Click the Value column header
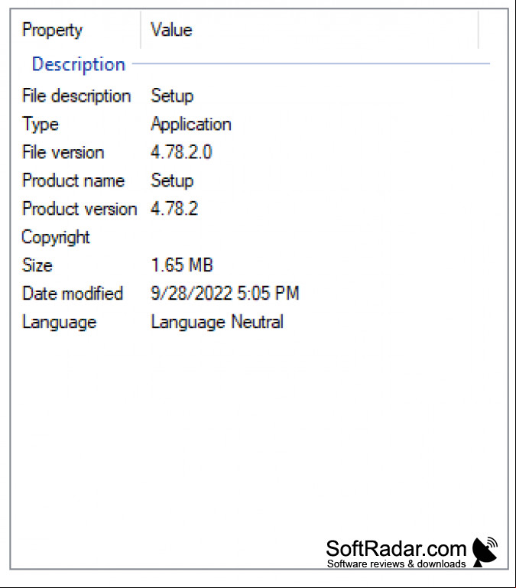Screen dimensions: 516x588 coord(171,30)
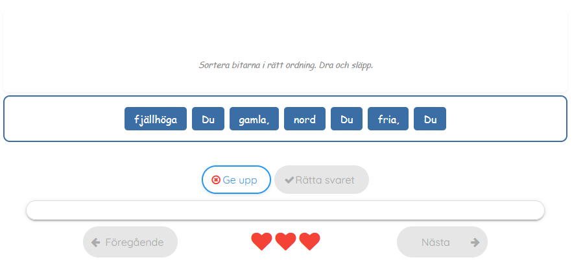Select the 'fjällhöga' word tile

pyautogui.click(x=156, y=119)
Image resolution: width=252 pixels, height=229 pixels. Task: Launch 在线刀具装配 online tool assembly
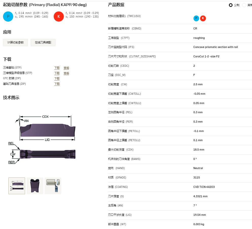pyautogui.click(x=43, y=42)
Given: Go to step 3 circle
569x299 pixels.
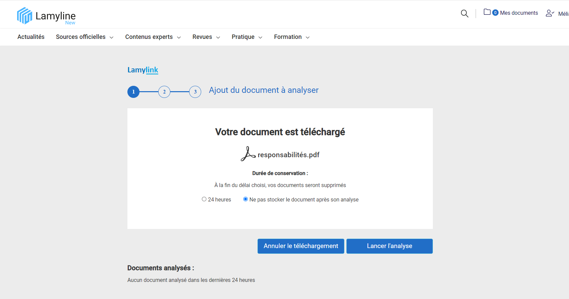Looking at the screenshot, I should click(x=195, y=92).
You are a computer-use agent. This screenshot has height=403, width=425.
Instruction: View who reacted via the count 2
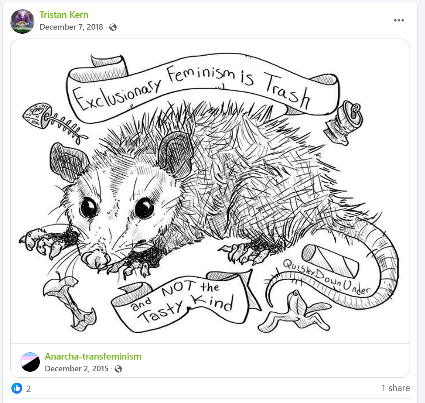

■ How to complete this task ■
The copy should hold exactly the lines from the one containing "Image resolution: width=252" through the final line of the records above, both ends included, and no picture.

■ Your solution ■
Image resolution: width=252 pixels, height=229 pixels. Task: Launch 在线刀具装配 online tool assembly
pyautogui.click(x=43, y=42)
Given: Go to step 3 circle
569x299 pixels.
Looking at the screenshot, I should click(x=195, y=92).
You are a computer-use agent. This screenshot has height=403, width=425.
Instruction: View who reacted via the count 2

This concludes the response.